**Provided data**
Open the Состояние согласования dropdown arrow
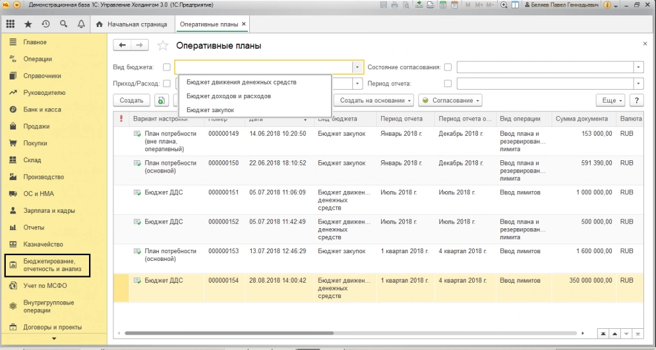Viewport: 656px width, 350px height. (638, 67)
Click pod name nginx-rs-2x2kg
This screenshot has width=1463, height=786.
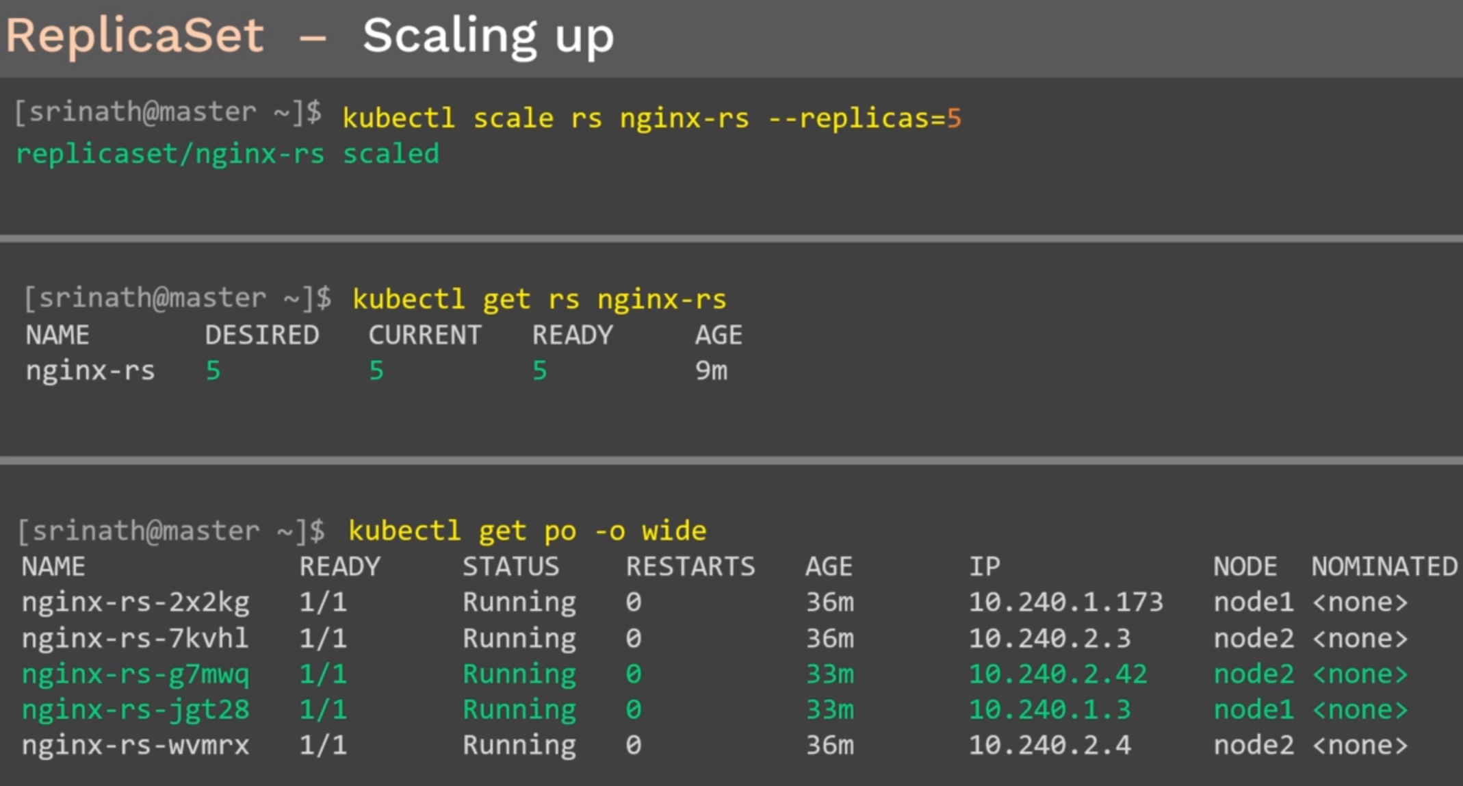click(135, 602)
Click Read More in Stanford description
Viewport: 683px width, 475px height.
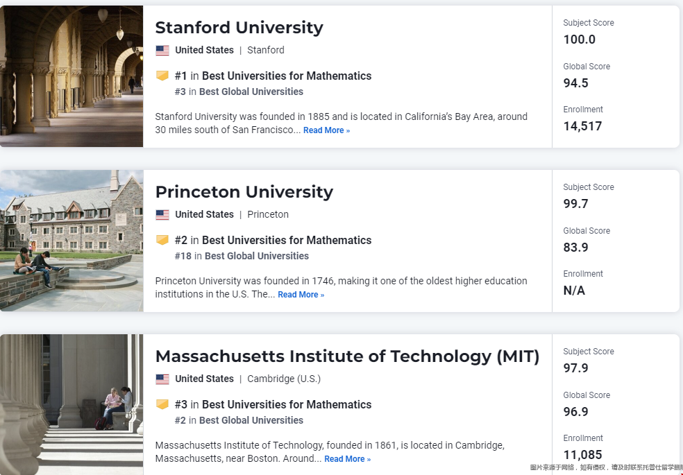(326, 130)
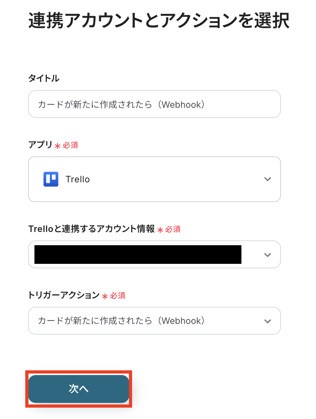Click the アプリ field label

40,145
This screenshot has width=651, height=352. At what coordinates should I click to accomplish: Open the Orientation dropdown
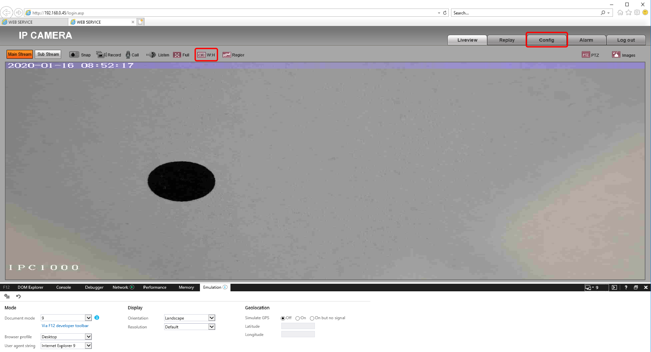point(212,318)
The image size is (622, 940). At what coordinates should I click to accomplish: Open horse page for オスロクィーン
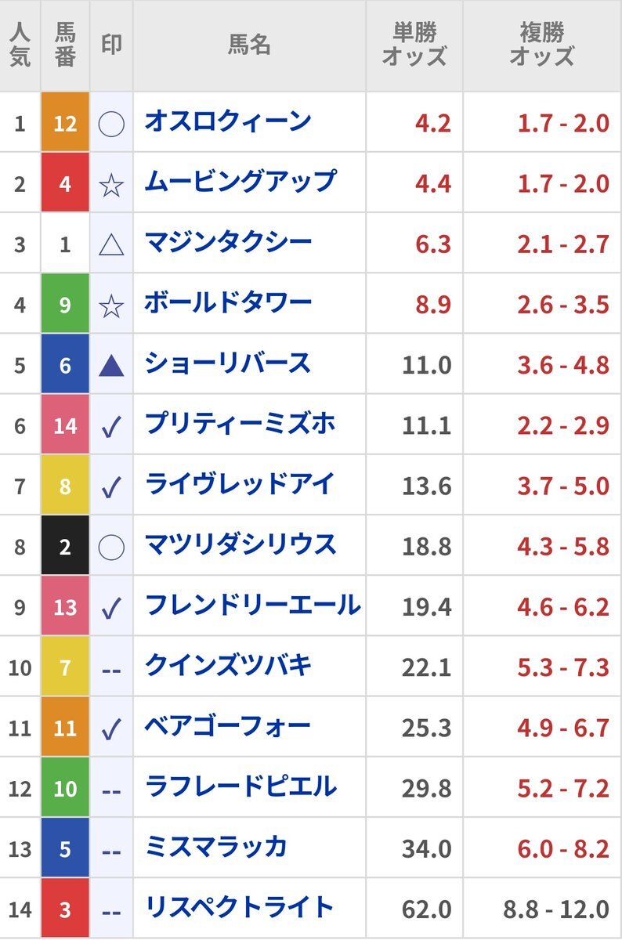[228, 121]
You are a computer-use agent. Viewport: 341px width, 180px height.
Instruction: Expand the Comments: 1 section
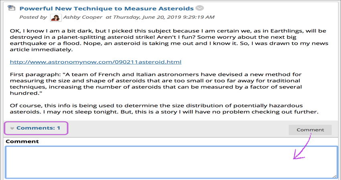36,128
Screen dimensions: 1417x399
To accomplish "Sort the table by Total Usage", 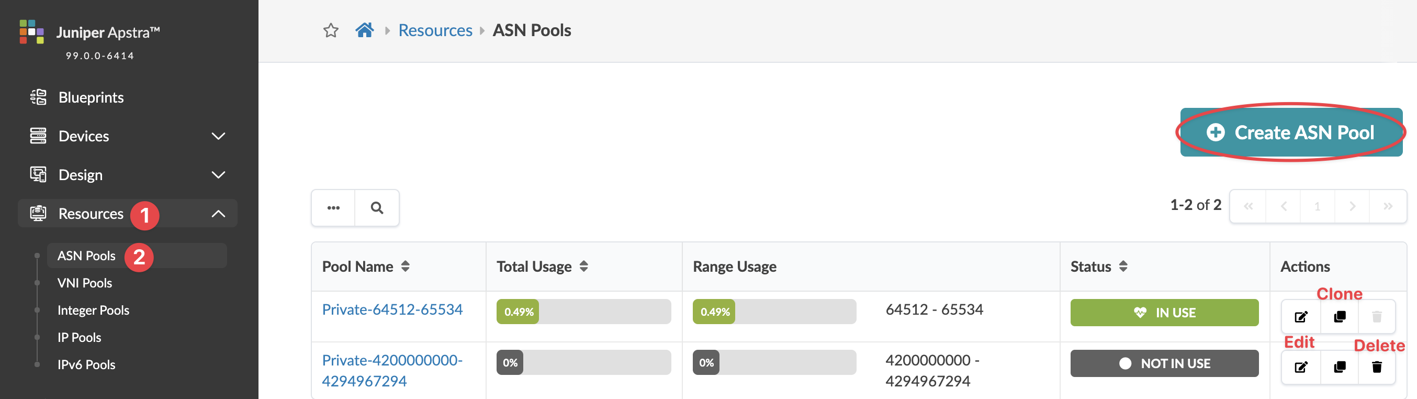I will pos(584,267).
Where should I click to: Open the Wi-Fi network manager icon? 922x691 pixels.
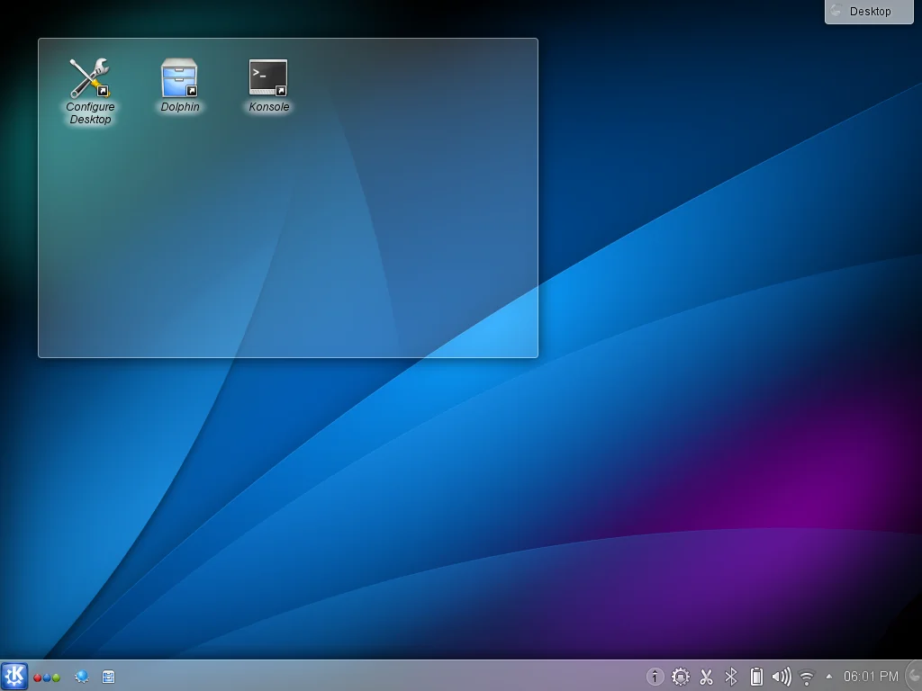807,677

**Required action**
The stretch above running from the line with "Click Read More in Stanford description" through the line with "Screen dimensions: 1417x399" is all you should copy, exactly, leaving out the pictures.

**Answer to this task**
Click Read More in Stanford description
Viewport: 683px width, 475px height.
(326, 130)
Click the アプリ field label

40,145
This screenshot has width=651, height=352. At what coordinates should I click to accomplish: Open the Orientation dropdown
point(212,318)
The image size is (622, 940). At what coordinates should I click to accomplish: Open horse page for オスロクィーン
[228, 121]
You are a computer-use agent. Viewport: 341px width, 180px height.
Instruction: Expand the Comments: 1 section
36,128
Screen dimensions: 1417x399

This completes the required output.